Given records ->

════════════════

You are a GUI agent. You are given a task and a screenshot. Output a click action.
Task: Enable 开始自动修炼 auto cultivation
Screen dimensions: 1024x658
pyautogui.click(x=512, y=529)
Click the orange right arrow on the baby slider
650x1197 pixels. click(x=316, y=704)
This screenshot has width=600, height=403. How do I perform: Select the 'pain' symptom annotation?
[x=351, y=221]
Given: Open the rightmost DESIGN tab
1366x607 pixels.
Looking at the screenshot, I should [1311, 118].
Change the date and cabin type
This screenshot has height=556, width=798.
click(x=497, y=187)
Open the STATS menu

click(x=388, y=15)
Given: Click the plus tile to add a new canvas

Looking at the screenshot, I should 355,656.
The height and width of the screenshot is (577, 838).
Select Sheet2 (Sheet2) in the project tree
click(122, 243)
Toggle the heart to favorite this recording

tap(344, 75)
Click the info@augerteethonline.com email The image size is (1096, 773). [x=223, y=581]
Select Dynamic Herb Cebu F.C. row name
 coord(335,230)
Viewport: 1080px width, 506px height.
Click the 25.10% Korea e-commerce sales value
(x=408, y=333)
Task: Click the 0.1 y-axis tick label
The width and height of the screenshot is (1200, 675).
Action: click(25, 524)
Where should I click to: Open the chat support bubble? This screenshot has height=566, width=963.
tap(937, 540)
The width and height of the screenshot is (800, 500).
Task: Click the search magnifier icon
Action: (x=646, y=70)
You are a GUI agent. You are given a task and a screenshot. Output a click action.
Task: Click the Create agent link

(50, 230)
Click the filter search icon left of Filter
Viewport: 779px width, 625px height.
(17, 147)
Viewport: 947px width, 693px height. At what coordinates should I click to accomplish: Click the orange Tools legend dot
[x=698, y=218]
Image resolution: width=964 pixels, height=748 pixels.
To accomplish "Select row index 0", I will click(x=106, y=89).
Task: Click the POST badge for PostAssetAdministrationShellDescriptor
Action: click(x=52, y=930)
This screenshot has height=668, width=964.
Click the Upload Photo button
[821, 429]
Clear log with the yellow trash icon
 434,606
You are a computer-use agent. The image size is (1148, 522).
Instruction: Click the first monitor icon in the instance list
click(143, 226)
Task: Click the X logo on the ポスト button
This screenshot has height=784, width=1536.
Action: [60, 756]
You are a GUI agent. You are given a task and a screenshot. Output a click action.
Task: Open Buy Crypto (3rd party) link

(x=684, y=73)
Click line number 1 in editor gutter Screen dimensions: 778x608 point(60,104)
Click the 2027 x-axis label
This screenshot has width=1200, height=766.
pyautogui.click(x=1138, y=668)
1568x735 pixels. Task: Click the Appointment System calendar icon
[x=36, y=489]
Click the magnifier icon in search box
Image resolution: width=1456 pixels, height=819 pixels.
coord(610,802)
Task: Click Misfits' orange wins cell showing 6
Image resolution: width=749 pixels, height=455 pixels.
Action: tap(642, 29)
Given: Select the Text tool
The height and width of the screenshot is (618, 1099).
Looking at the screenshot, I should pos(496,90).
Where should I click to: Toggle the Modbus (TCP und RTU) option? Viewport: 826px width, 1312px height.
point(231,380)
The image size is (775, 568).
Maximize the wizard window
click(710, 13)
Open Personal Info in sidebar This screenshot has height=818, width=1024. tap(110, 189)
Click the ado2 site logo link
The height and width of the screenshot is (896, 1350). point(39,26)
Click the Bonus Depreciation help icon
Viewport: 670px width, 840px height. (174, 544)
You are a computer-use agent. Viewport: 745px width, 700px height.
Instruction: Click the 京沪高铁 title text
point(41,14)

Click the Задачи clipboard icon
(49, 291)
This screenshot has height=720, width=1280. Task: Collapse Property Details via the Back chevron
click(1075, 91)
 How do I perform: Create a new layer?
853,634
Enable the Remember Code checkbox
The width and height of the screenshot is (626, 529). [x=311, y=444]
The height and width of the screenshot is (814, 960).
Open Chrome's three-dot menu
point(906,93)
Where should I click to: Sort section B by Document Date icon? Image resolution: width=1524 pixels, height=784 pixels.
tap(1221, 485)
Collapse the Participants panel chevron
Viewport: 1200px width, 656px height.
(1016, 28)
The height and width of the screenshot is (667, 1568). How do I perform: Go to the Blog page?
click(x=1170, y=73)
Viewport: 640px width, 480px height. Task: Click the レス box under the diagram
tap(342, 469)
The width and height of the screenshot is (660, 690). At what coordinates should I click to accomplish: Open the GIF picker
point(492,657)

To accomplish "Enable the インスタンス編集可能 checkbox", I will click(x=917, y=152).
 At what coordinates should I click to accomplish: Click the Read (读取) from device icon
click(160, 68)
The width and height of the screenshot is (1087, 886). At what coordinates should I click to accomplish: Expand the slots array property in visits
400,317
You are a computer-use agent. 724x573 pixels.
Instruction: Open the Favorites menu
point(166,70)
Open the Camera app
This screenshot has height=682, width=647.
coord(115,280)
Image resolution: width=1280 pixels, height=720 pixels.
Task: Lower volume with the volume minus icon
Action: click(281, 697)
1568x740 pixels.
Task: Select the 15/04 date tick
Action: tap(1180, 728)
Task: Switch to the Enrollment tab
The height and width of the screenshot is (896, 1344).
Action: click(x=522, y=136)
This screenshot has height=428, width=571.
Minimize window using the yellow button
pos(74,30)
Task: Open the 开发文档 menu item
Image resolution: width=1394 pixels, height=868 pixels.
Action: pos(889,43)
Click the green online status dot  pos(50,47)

════════════════

Task to carry out ->
Search the data above and return each line in which "label" occurs.

Reply ->
Task: Click the 0.1 y-axis tick label
Click the 2027 x-axis label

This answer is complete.